SUPPLIED RECORDS:
-------------------------

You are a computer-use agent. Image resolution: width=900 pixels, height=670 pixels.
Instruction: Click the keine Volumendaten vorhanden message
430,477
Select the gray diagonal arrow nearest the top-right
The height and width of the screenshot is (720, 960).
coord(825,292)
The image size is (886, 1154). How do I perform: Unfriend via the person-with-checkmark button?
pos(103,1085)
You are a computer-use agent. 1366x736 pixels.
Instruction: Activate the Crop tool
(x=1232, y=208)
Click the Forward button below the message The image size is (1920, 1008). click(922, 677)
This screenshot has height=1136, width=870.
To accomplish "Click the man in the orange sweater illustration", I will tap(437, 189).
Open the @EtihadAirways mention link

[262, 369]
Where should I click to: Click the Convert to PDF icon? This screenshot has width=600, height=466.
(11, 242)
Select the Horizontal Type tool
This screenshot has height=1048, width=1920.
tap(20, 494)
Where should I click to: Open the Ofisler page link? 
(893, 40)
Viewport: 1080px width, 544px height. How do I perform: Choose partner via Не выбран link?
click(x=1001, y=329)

-------------------------

TASK ITEM: Wherever a line above contains "agent", copy that line.

WRITTEN ANSWER:
You are a computer-use agent. Image resolution: width=900 pixels, height=670 pixels.
You are a computer-use agent. 1366x736 pixels.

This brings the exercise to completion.